#### 本文抜粋:
<第1回セミナーレポート>小児領域における研究開発の動向

2019年5月24日(金)、最先端医療イノベーションセンター棟マルチメディアホールにて、医薬品医療機器総合機構(PMDA)より、山岸 義晃先生をお迎えし、「小児領域における研究開発の動向」のタイトルで、今年度第1回となる「アカデミア臨床開発セミナー」を開催いたしました。

はじめに、小児医薬品開発の現状と課題についてお話しいただきました。 海外、とくに欧州では小児領域の医薬品開発は大変厳しく、成人の開発過程において、第2相試験に入る前に、小児に対する開発計画の提出が法律で規定されています。一方、日本では、小児医薬品開発について、法的に義務付ける規制は現在も制定されていないため、臨床現場では、成人で使用する用量を小児の体重に換算して処方している現状をご教示いただきました。

そのような状況の中で、研究開発の課題を克服するためのポイントとして3つの項目をご提示いただきました:「症例数確保」「成人データの利用」そして「スタディデザインの工夫」です。症例数の確保のために、臨床試験ネットワークの活用、国際共同治験の実施、患者団体との連携が考慮されることや、成人データを利用することも考慮されると述べました。また、スタディーデザインの工夫として、バイオマーカーを用いた少人数の試験を設定することや、リアルワールドデータの活用も考慮しうるとご説明されました。

#### 提供資料:
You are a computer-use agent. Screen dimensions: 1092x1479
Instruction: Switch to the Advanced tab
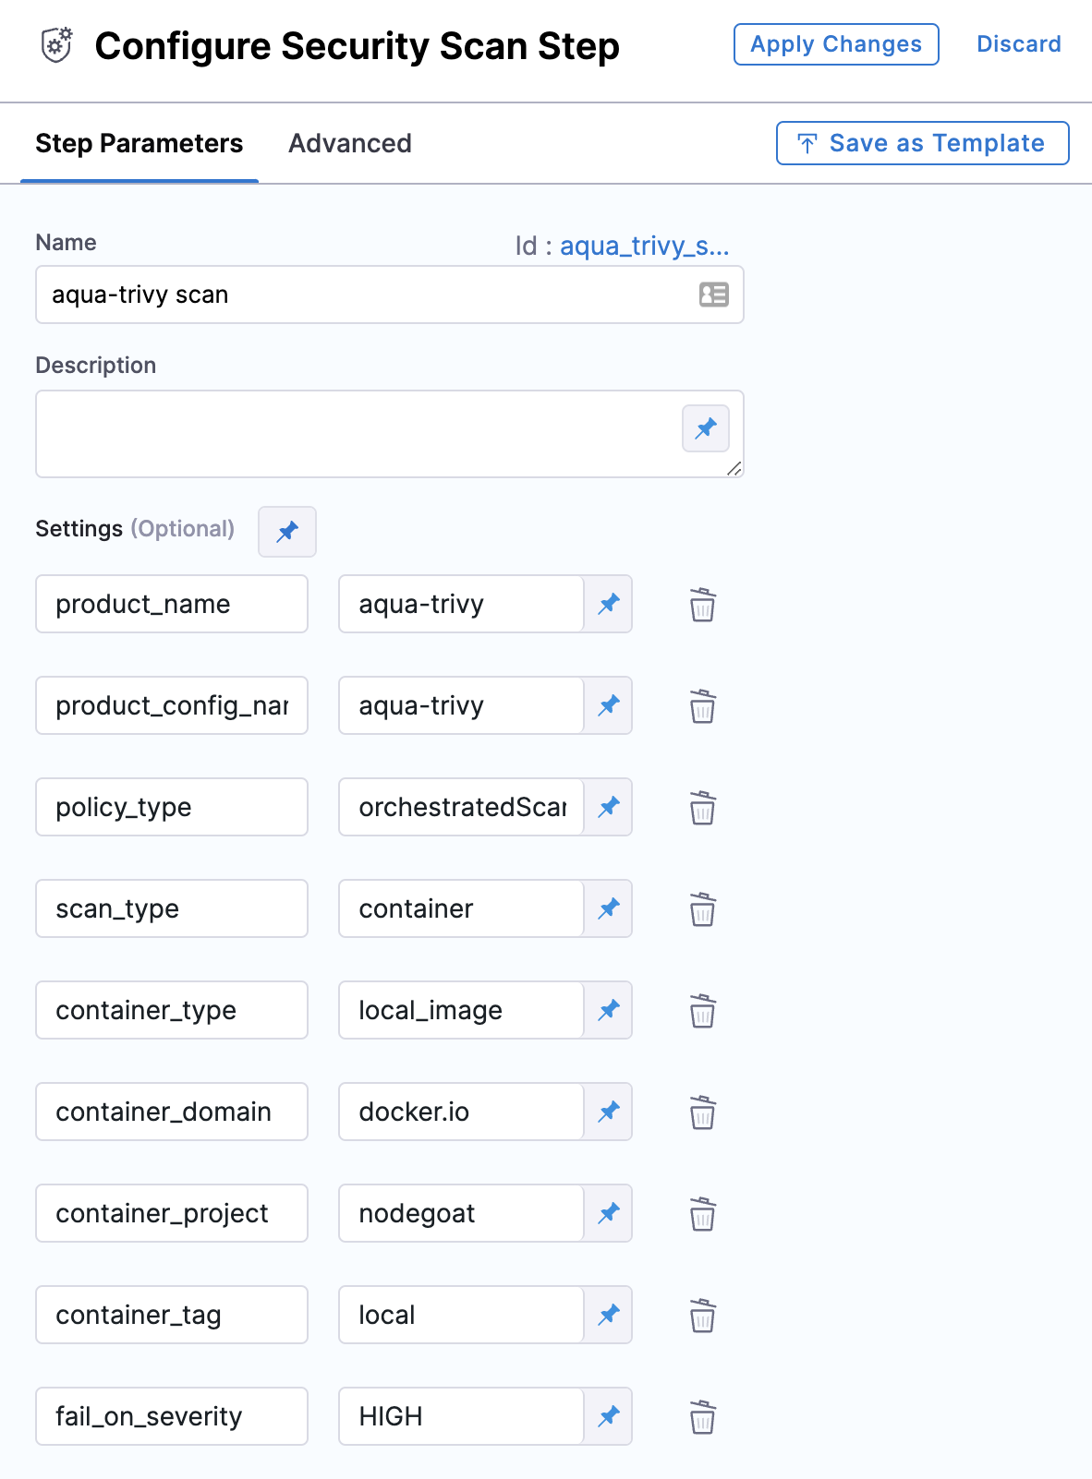[350, 143]
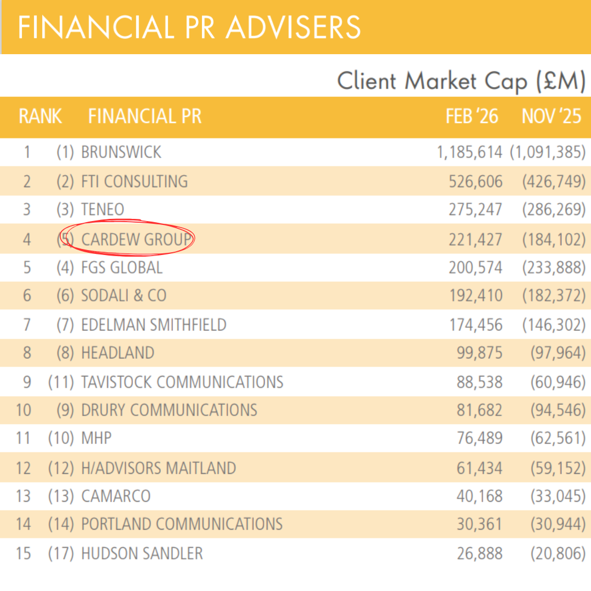Viewport: 591px width, 591px height.
Task: Click the FTI CONSULTING entry
Action: (x=134, y=181)
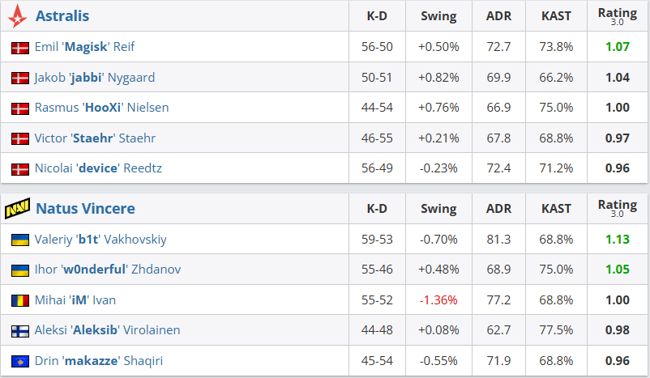
Task: Open the Astralis team page link
Action: click(x=62, y=16)
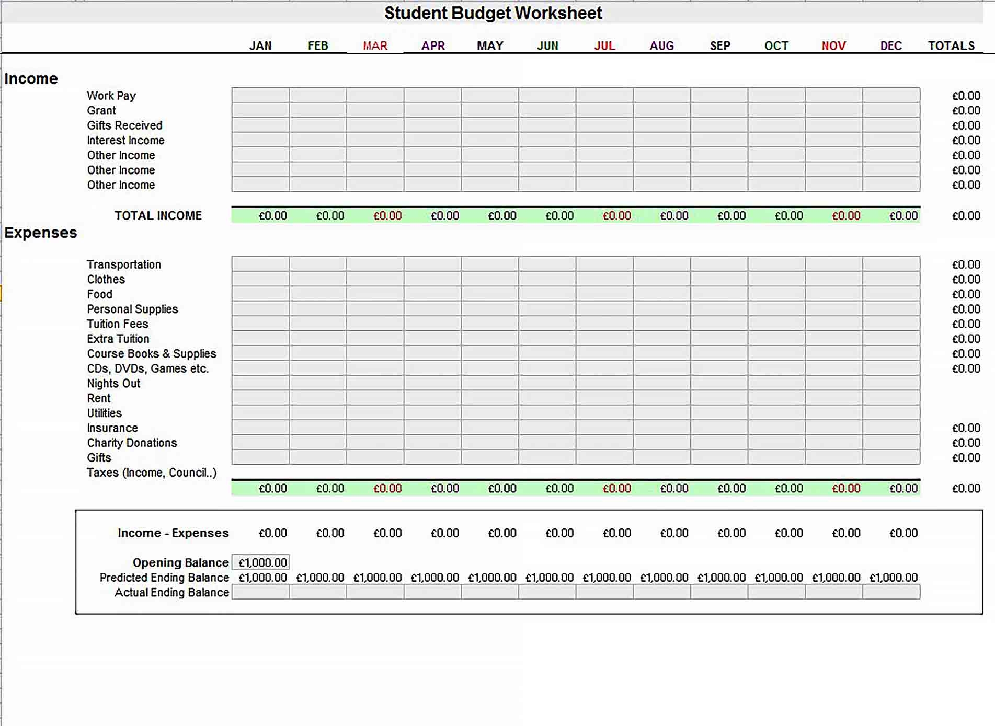
Task: Select the NOV month header
Action: pyautogui.click(x=833, y=46)
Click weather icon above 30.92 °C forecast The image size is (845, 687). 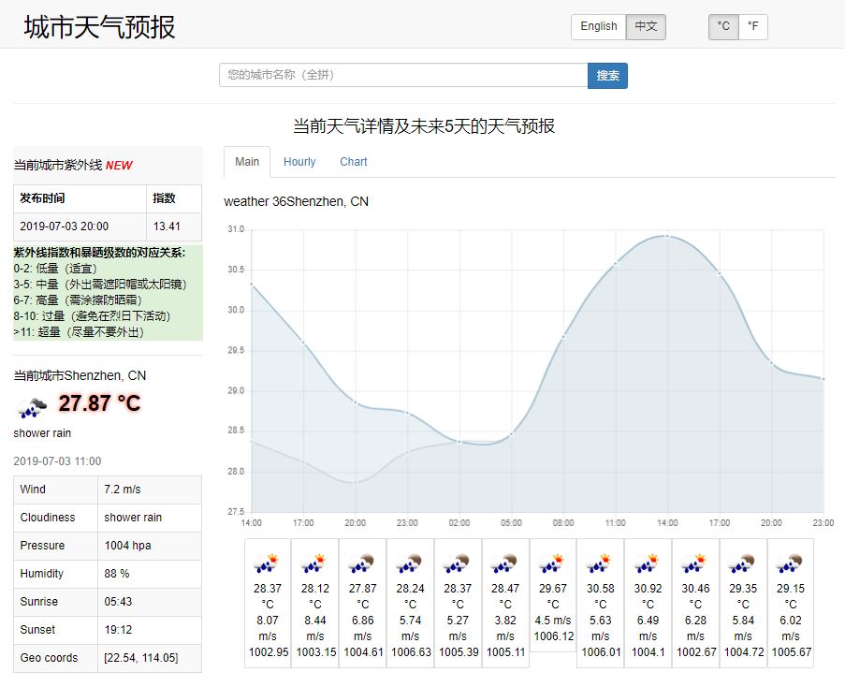point(647,563)
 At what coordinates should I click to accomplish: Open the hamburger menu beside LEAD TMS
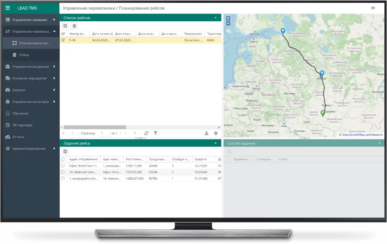(x=8, y=8)
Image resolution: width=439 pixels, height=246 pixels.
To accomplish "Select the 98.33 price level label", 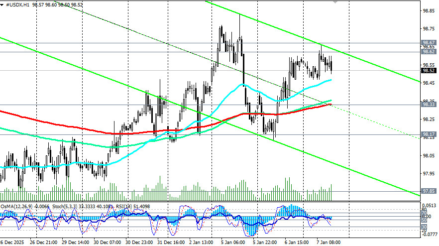I will coord(429,105).
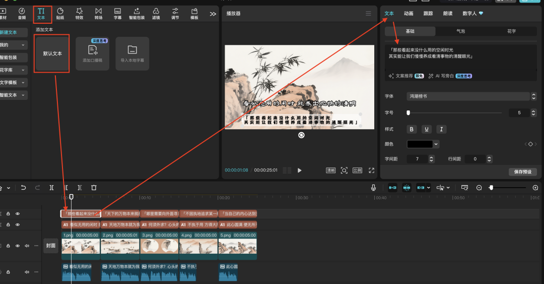Click the undo arrow in timeline toolbar

click(x=23, y=188)
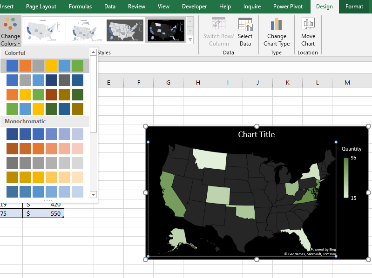372x278 pixels.
Task: Open the Page Layout ribbon tab
Action: tap(41, 7)
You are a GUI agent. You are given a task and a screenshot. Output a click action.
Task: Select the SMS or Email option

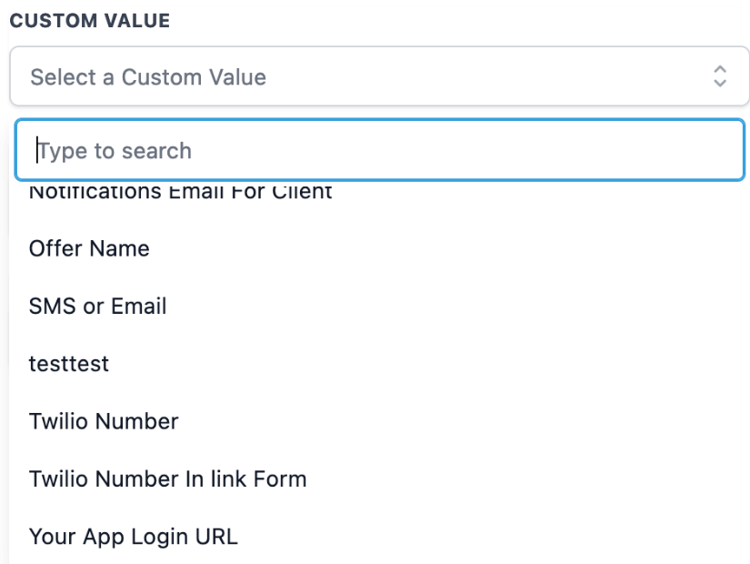pos(98,307)
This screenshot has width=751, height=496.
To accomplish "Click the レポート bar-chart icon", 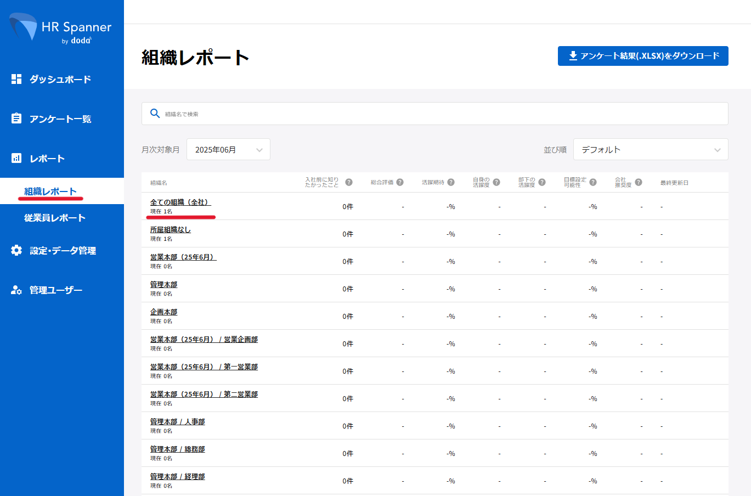I will (16, 158).
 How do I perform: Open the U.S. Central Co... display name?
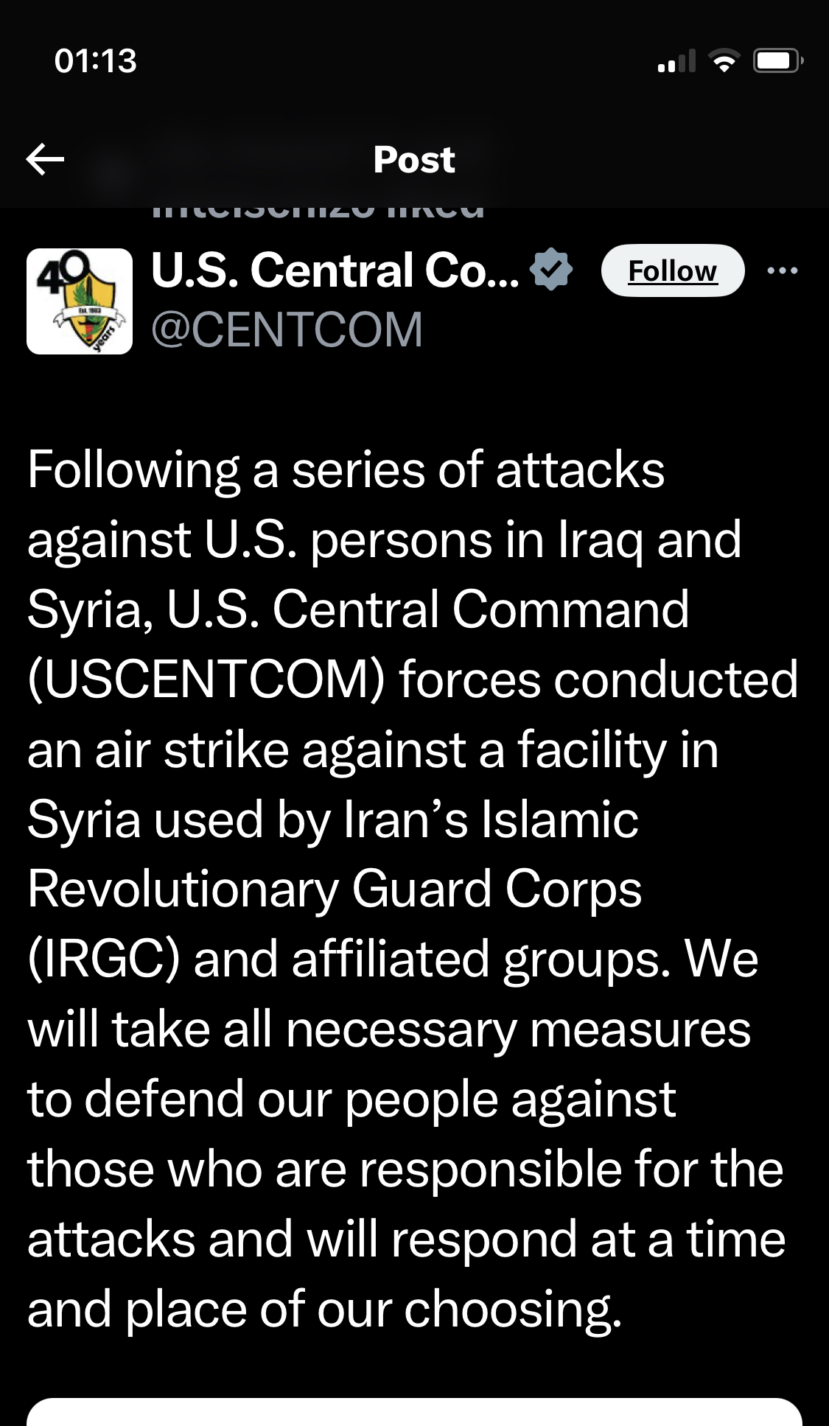[335, 270]
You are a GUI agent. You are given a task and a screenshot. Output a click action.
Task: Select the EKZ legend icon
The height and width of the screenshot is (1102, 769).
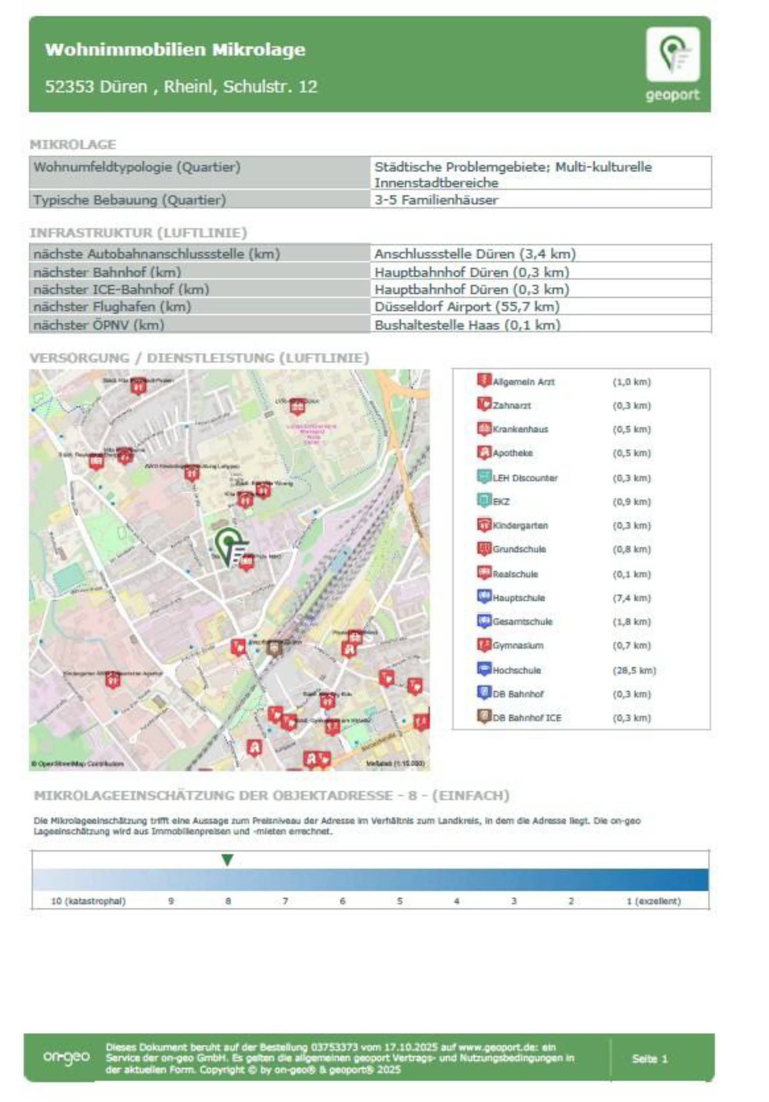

#### 設問一覧:
**1.** セミナーレポートの一文「はじめに、小児医薬品開発の現状と課題についてお話しいただきました。」を英語に訳してください。
**2.** セミナーレポートのうち、「2019年5月24日(金)、」で始まり「現状をご教示いただきました。」で終わる部分を、一字一句たがえずに書き写してください。

#### 回答:
**1.** First, we were given a talk on the current state and challenges of pediatric drug development.

**2.**
2019年5月24日(金)、最先端医療イノベーションセンター棟マルチメディアホールにて、医薬品医療機器総合機構(PMDA)より、山岸 義晃先生をお迎えし、「小児領域における研究開発の動向」のタイトルで、今年度第1回となる「アカデミア臨床開発セミナー」を開催いたしました。

はじめに、小児医薬品開発の現状と課題についてお話しいただきました。 海外、とくに欧州では小児領域の医薬品開発は大変厳しく、成人の開発過程において、第2相試験に入る前に、小児に対する開発計画の提出が法律で規定されています。一方、日本では、小児医薬品開発について、法的に義務付ける規制は現在も制定されていないため、臨床現場では、成人で使用する用量を小児の体重に換算して処方している現状をご教示いただきました。